Data and Trend Analysis (DATA) Refugees and Migrants at the Western Balkans Route Regional Overview 2020 is an annual report, describing key trends in migrations in the region in 2020, detailing information about the number of people on the move, demography (age, sex, country of origin, etc), behavioral patterns, and routes in use – with a focus on children, particularly unaccompanied children.
Key trends showcased in this report:
- While the beginning of 2020 was marked by an increase in the number of new refugee and migrant arrivals to the Balkans, the figures significantly decreased once the COVID-19 pandemic started. Until the end of the year, around 16,000 new refugee and migrant entries were officially registered, amounting to one-fifth of the arrivals registered in 2019.
- Although fewer children and adults entered Greece, the key entry point on the Western Balkans Route, the migration movement within the region remained high. Those stranded in the Balkans countries moved regardless of the pandemic, trying to reach one of their destination countries in Western Europe.
- Despite the decreased number of new arrivals and continued movement through the region and towards Western and Central Europe, around 140,000 refugees and migrants were present in the countries along the route at the end of 2020, which is an increase compared to the beginning of the year when around 128,000 people on the move were reported staying in the reception centres.
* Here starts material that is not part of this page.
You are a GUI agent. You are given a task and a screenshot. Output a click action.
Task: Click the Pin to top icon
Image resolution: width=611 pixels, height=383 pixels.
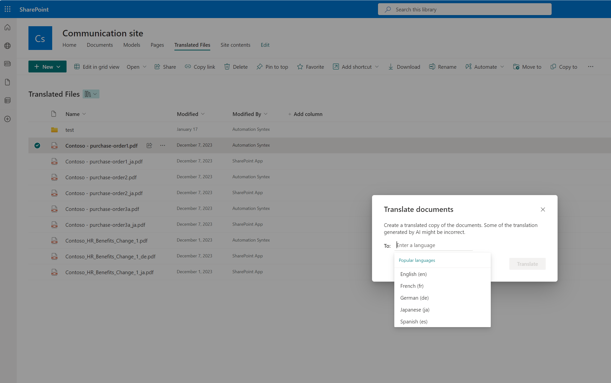pos(260,67)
- Children made up about one-third of all refugees and migrants transiting through the Balkans, with the majority of them being unaccompanied and separated children.
- The transit routes changed somewhat since the beginning of the pandemic, with the route through Romania emerging.
- Bosnia and Herzegovina remained a key country on the route for refugees and migrants traveling through the Balkans. The country has been struggling to provide accommodation and support to the high number of people already present, with more continually arriving. The situation worsened after the authorities closed one of the major accommodation facilities in September, leaving thousands of refugees and migrants to sleep in the open.
- The majority of unaccompanied and separated children in the Balkan countries were boys from Afghanistan and Pakistan. Children from African countries and Syria were also registered as unaccompanied travelers.